### Tugas yang Dikerjakan
1 - Bisakah Anda menyalin ulang bagian tulisan perjalanan ke Desa Pinggan mulai dari "Well, dibalik kesibukan" hingga dan termasuk "dan akhirnya terwujud!", sambil menukar "pantai" dengan "danau"?
2 - Bisakah Anda melanjutkan tulisan perjalanan ke Desa Pinggan setelah kalimat terakhir yang tercantum?

### Sumber
Menengok Panorama Desa Pinggan


I always curious about some places that I've never been before.
Dulu aku selalu cari tempat yang bagus untuk jalan-jalan di socmed. Aku pikir aku engga bakal bisa sampai ke tempat itu karena sulit dijangkau dan aku takut pergi sendiri. Tapi semenjak setahun belakangan ini berbeda. Ada seseorang yang sabar dan setia mengantar aku kemana-mana!

Well, dibalik kesibukan ku saat ini di kegiatan kampus, aku berusaha menyempatkan diri untuk refresing. Selain makan, ternyata jalan-jalan juga bisa meredakan mood ku yang cenderung naik turun ketika sibuk-sibuknya kegiatan yang aku lalui. Aku memang bukan penikmat jalanan seperti si “G” yang betah ngukur jalan kemana-mana dan have fun dengan itu. Aku cenderung ingin cepat sampai ke tempat tujuan, karena aku tahu lama-lama dijalan cuma bikin capek! Kalau biasanya aku ‘menggila’ ingin ke pantai, atau ke tempat wisata yang biasa-biasa aja, sabtu lalu aku pengen banget ke tempat yang sejuk-sejuk gitu. Akhirnya setelah memendam rasa yang cukup lama sejak dulu, aku pengen banget ke Desa Pinggan dan akhirnya terwujud!

Here we go!

Si Byson kesayangan
Memang banyak banget foto-foto yang beredar di Instagram berlokasi di “Desa Pinggan, Kintamani” dengan panorama gunung dan pedesaan yang dapat dinikmati dari atas ‘bukit’ gitu. Setelah melihat jarak tempuh yang memakan waktu sekitar 2 jam lebih dari Denpasar, aku masih ragu kalau belum lihat review perjalanan kesana di google. Ternyata engga banyak juga review tentang tempat itu dan hanya beberapa aja yang bisa aku bisa benar-benar bacanya. Akhirnya dengan tekad yang bulat, aku dan si “G” berangkat ke Kintamani dengan si “Byson” kesayangannya. Kalau biasanya kami paling jauh pergi ke Karangasem, itu pun karena salah satu kegiatan kampusku, aku ngga pernah ke tempat yang jauh untuk tujuan “jalan-jalan doang” (kecuali pergi jauh ke kampungku di Buleleng, itu pun bukan jalan-jalan juga sih). Dan akhirnya kami menuju Kintamani dengan melewati Ibu Kota Bangli dan semakin menuju Kintamani, hawa dinginnya cukup menusuk karena masih pagi. Si google maps masih setia aku pegangin karena aku takut nyasar. Jadi selama perjalanan aku sama sekali engga bisa ambil foto, padahal pemandangan Gunung yang menjulang indah banget!

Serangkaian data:
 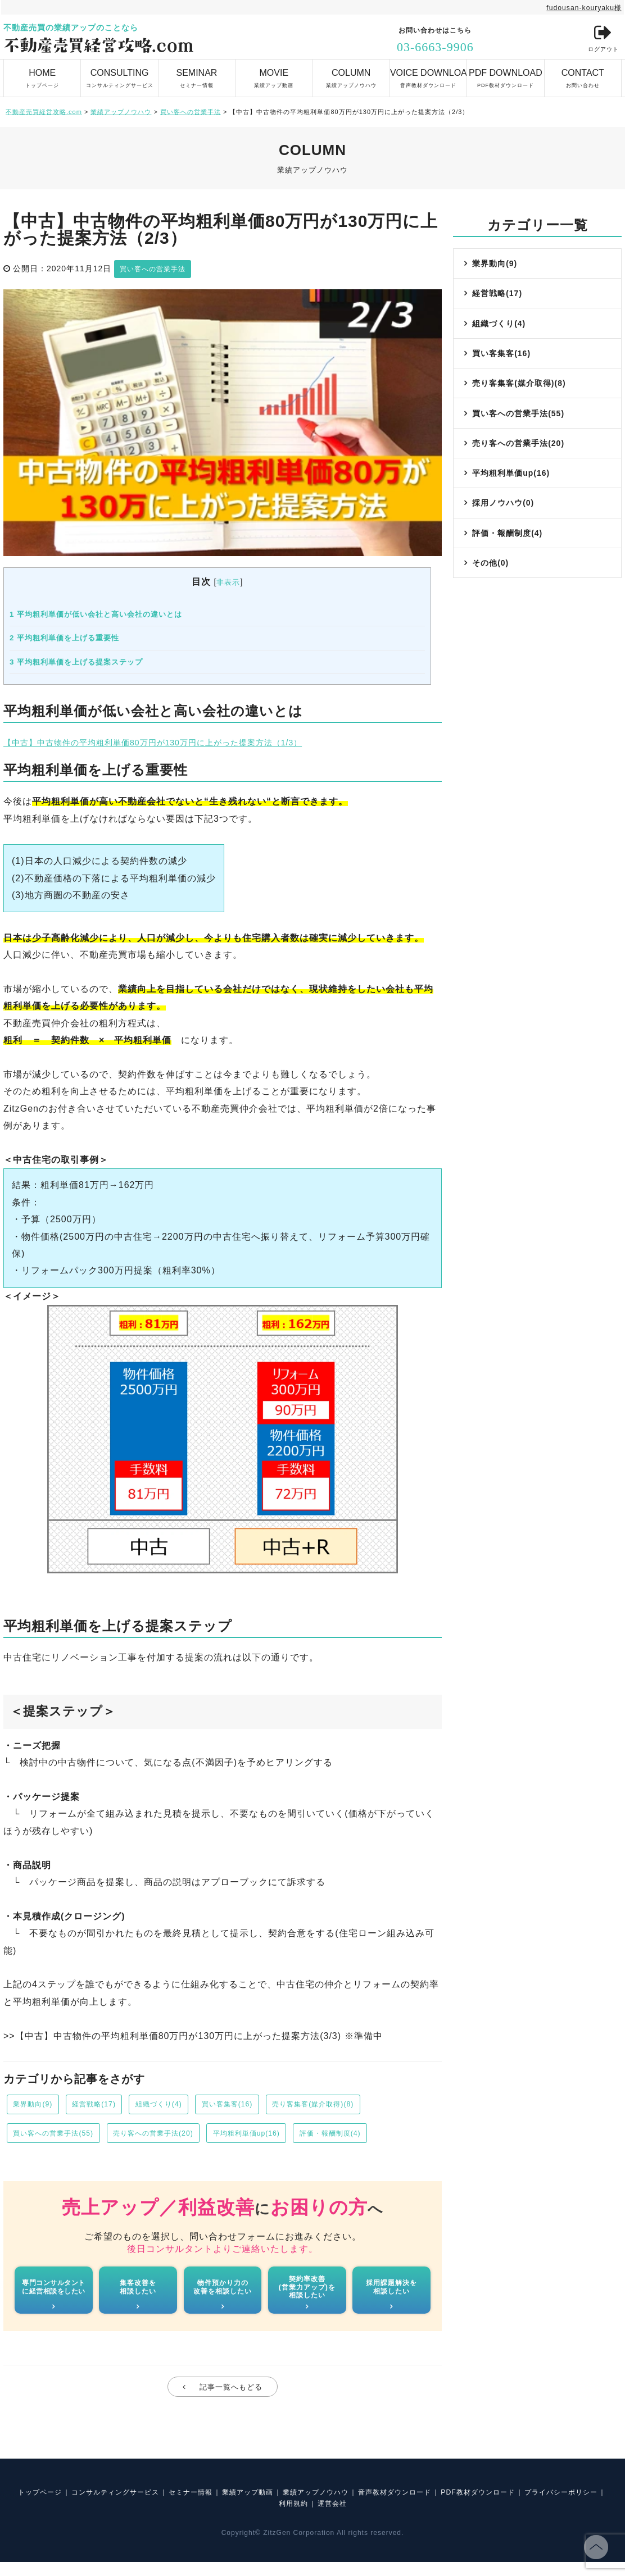 I want to click on 経営戦略(17), so click(x=105, y=2105).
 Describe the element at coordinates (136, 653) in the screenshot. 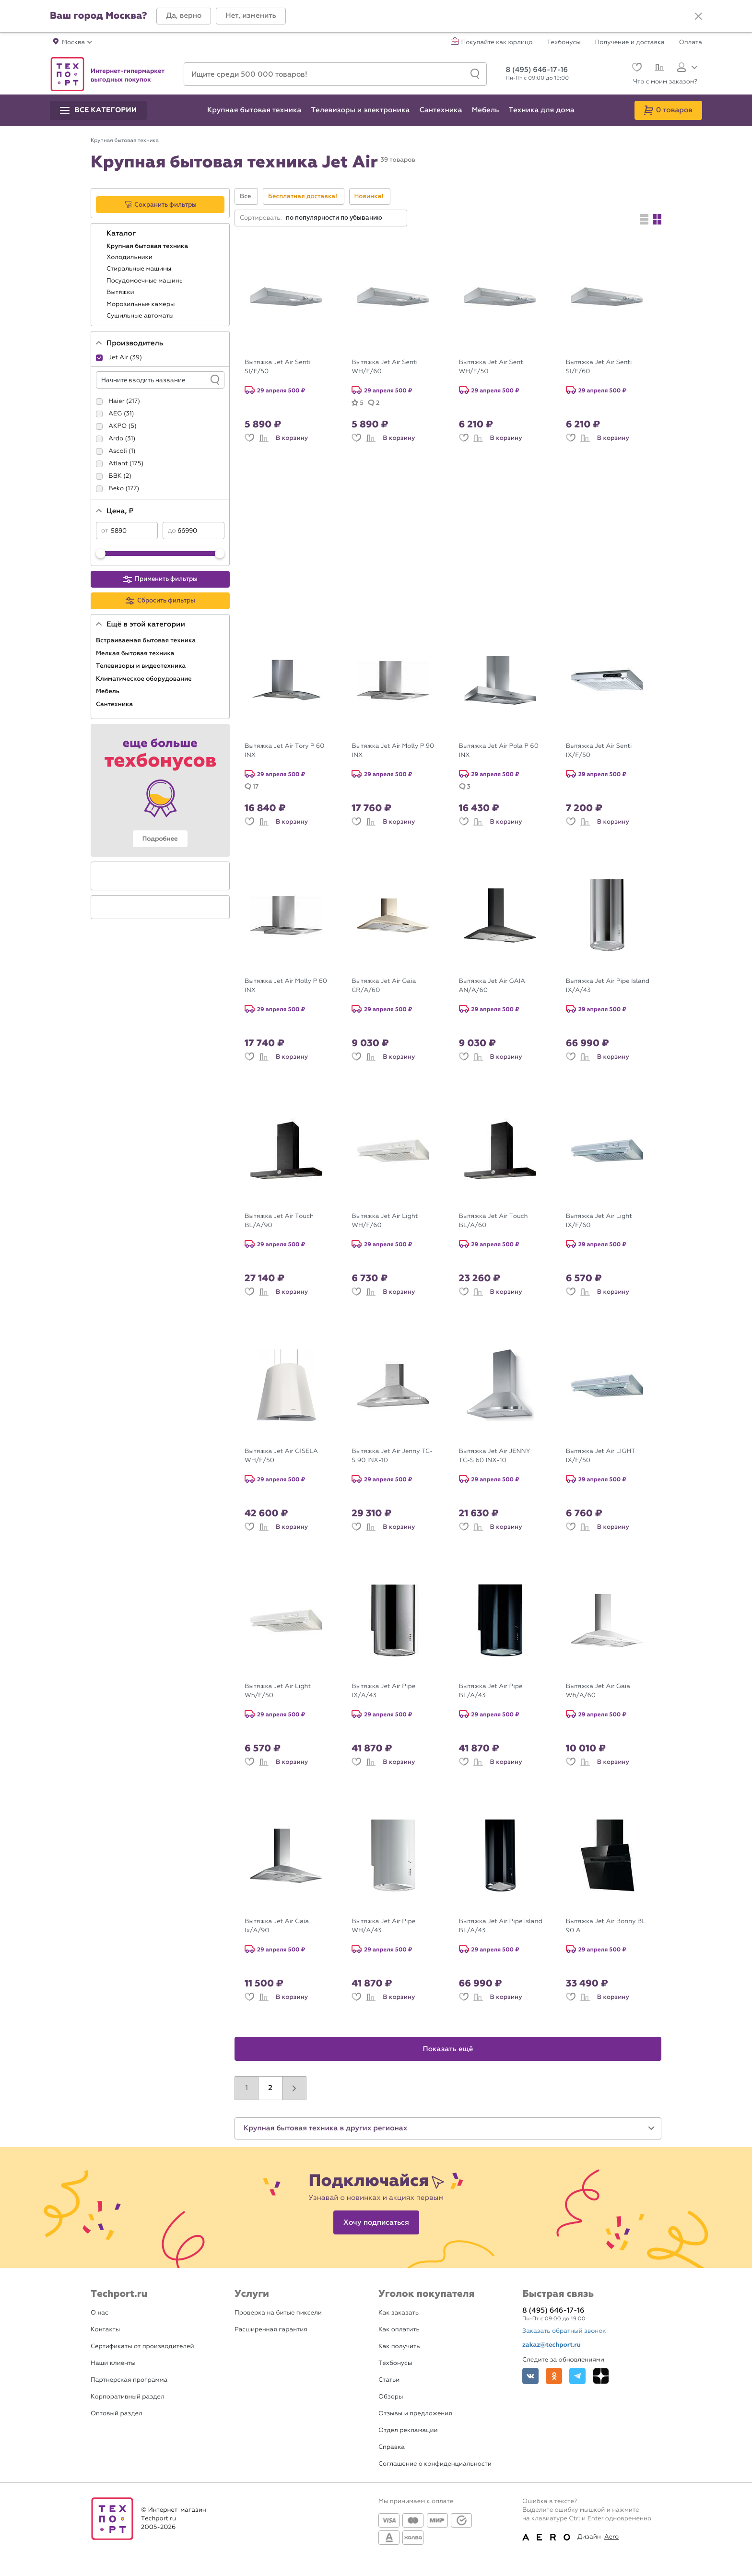

I see `Мелкая бытовая техника` at that location.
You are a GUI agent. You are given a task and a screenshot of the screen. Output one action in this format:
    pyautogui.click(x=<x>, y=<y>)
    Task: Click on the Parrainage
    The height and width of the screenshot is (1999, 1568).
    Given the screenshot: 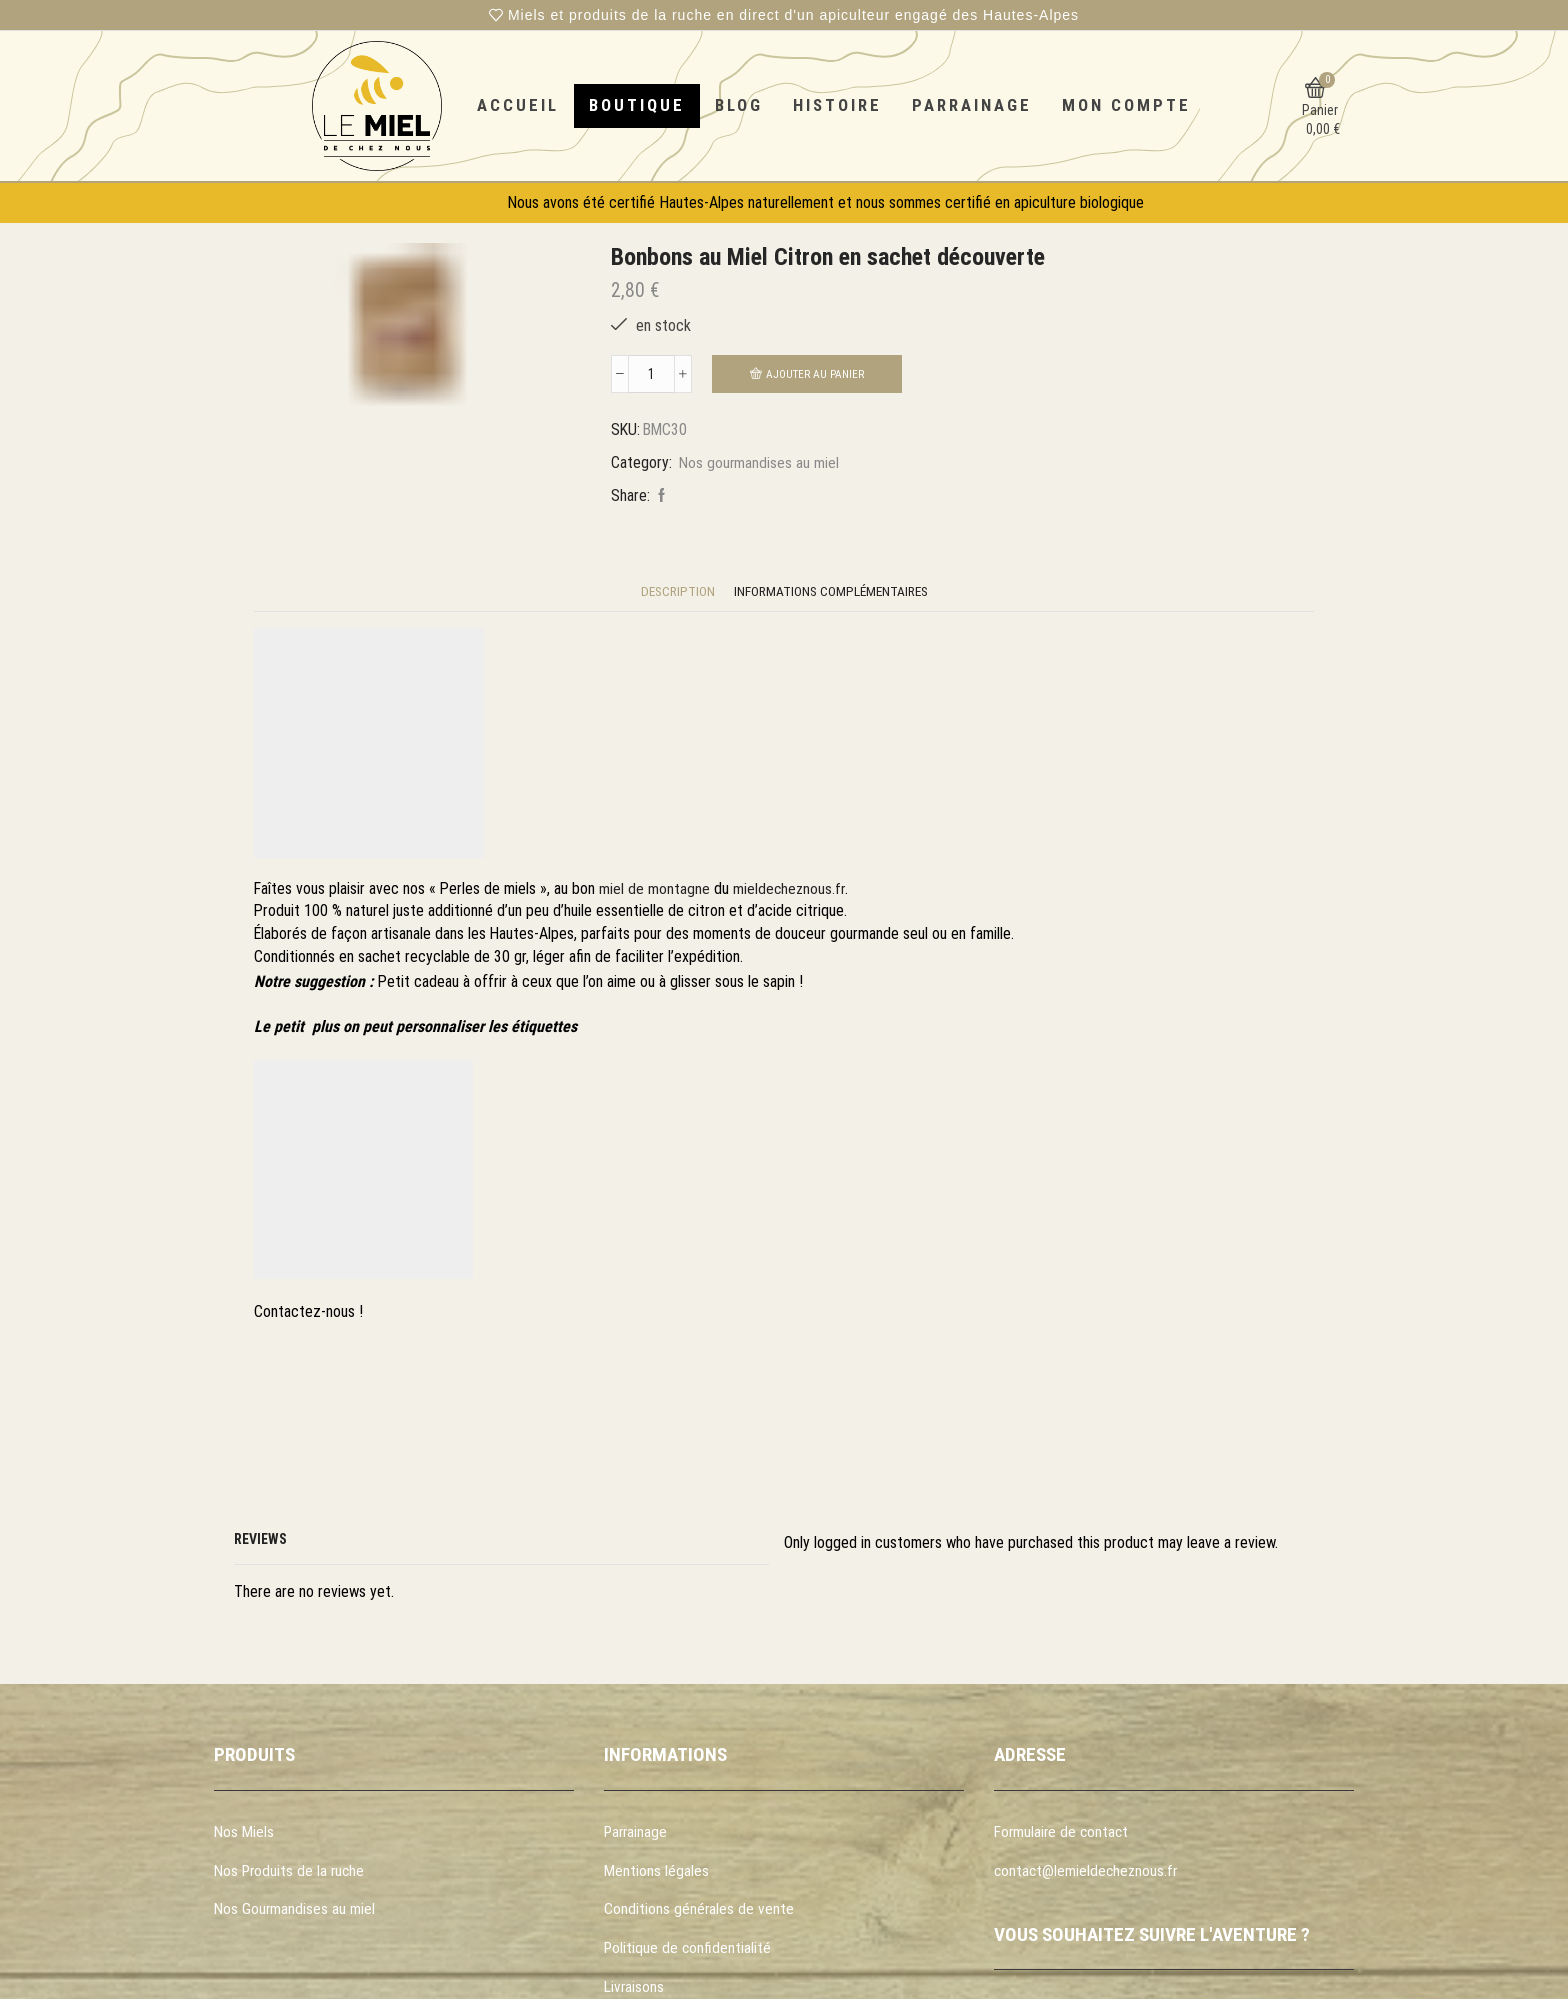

### Hasil Tiap Tugas
1 -
Well, dibalik kesibukan ku saat ini di kegiatan kampus, aku berusaha menyempatkan diri untuk refresing. Selain makan, ternyata jalan-jalan juga bisa meredakan mood ku yang cenderung naik turun ketika sibuk-sibuknya kegiatan yang aku lalui. Aku memang bukan penikmat jalanan seperti si “G” yang betah ngukur jalan kemana-mana dan have fun dengan itu. Aku cenderung ingin cepat sampai ke tempat tujuan, karena aku tahu lama-lama dijalan cuma bikin capek! Kalau biasanya aku ‘menggila’ ingin ke danau, atau ke tempat wisata yang biasa-biasa aja, sabtu lalu aku pengen banget ke tempat yang sejuk-sejuk gitu. Akhirnya setelah memendam rasa yang cukup lama sejak dulu, aku pengen banget ke Desa Pinggan dan akhirnya terwujud!

2 -
Bermodal google maps dengan kuota yang tipis dan sinyal yang mulai hilang, kami mencoba bertanya kemana arah Desa Pinggan kepada penduduk sekitar. Ternyata, kami hanya perlu lurus dari Pura Batur, hingga menemukan plang hijau bertuliskan “Desa Pinggan” (entah lagi berapa Km). Jalan yang mulai berkelok dan kurang sinar matahari membuat aku deg-degan karena baru pertama kali aku naik motor yang jauh dan jalan yang seperti ini. Bahkan aku engga punya hasrat untuk foto-foto jalan menuju kesana karena udah hopeless engga bakal dapet tuh tempat. Ketika mulai turun ke papan “Desa Pinggan” aku terkesima melihat deretan pohon jeruk yang udah orange gitu di kiri kanan. Banyak banget dan terlihat sangat segar! Jalan semakin terjal dan berlubang, akhirnya kami sampai ke tempat yang terlihat seperti ‘bukit’ dan ada pemandangan sawahnya percis seperti di foto-foto. Aku masih belum percaya itu tempatnya karena di google maps masih berapa menit lagi sampai di tempat tujuan. Akhirnya aku memaksa si “G” untuk mengikuti arah jalan.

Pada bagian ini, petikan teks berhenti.